While the Georgetown Chamber of Commerce and Industry (GCCI) is upbeat about the prospects of Guyana landing a “formidable” oil and gas industry, it wants to see movement in the direction of complementary investments in the various other critical sectors that have a bearing on the overall development of the country.
“What is needed is investment in non-oil sectors such as medical facilities, infrastructure, agriculture, security, education and development of social systems,” GCCI President Deodat Indar told the gathering at the recent GCCI awards ceremony.
Much of his address centred around what he said are the drastic changes that will result from the commencement of oil production “either at the end of 2019, latest March 2020.” Alluding to reports of drilling activities by Tullow Oil in the Orinduk Block and Repsol’s drilling activities in the Kanuku Block, Indar said that with these drilling activities, Guyana is shaping up to have a formidable oil and gas industry.
However, while asserting that the Chamber continues to be a consistent and persistent advocate in the fledgling oil and gas sector, Indar told his audience that the business support organisation was pushing for a number of sector-related developments including a local content policy based on the early materialization of a final document.
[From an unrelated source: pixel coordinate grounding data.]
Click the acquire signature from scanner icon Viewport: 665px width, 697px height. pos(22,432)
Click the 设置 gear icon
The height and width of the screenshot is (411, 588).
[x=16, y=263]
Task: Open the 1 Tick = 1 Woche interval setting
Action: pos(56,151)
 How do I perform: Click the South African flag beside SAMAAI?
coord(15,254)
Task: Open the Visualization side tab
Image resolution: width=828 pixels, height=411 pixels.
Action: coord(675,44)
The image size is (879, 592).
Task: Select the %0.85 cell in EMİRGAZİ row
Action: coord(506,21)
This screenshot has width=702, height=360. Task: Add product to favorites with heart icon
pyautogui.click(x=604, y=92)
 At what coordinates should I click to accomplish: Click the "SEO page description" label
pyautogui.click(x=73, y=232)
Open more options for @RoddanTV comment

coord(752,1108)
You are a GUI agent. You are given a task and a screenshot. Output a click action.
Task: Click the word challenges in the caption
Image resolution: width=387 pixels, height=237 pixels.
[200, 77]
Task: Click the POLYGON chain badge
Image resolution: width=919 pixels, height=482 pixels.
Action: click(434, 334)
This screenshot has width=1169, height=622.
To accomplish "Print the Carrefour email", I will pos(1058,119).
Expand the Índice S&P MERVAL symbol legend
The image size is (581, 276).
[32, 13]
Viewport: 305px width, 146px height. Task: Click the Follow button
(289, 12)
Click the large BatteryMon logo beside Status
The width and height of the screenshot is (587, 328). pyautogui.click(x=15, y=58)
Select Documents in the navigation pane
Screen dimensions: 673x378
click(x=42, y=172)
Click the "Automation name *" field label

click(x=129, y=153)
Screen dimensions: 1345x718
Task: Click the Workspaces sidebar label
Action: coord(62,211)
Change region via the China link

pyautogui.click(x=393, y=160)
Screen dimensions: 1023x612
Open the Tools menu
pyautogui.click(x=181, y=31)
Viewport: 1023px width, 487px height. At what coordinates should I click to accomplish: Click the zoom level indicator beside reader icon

He said that the Chamber had not only commented “in great detail” on the local content policy, but had also prepared a position paper on it.
Asserting that the GCCI had been working tirelessly since the first draft, Indar said that the body had also drafted “model” local content legislation which it sent to President David Granger for his consideration. “We hope that this administration uses it as a start to have legislation in place so that locals can be seriously considered in the oil and gas suppliers’ network and be given first consideration for goods and services,” he said.
A local content policy aside, Indar said that the Chamber had also advocated for the Petroleum Commission Bill to regulate the industry and was awaiting a revised version of the document. Additionally, he said that the Chamber had “made calls” for Sovereign Wealth Fund (SWF) legislation to be used as a legal instrument with which “to account for Guyana’s patronage from the oil revenues. We have seen a green paper on it and we have facilitated national discussions on its strengths and weaknesses,” Indar declared.
Describing the circulation of the draft legislation as “a good start,” Indar said that it was important that the country “ensure that it has the hallmark of good governance written into it and that it protects intergenerational equity.”
Turning to the broader range of national socio-economic issues, Indar said that the investment appeal of the country will also be driven by “the environment in which it is to be executed.” In this context, Indar told his audience that the recent government takeover of the Berbice Bridge “does not augur well for public private partnerships.”
He said that while the bridge owners had increased the rates “to an amount unheard of, creeping and indirect expropriation of assets by government must be the last resort.” He added that “the investment climate must be protected in order for us to be the regional leader economically.”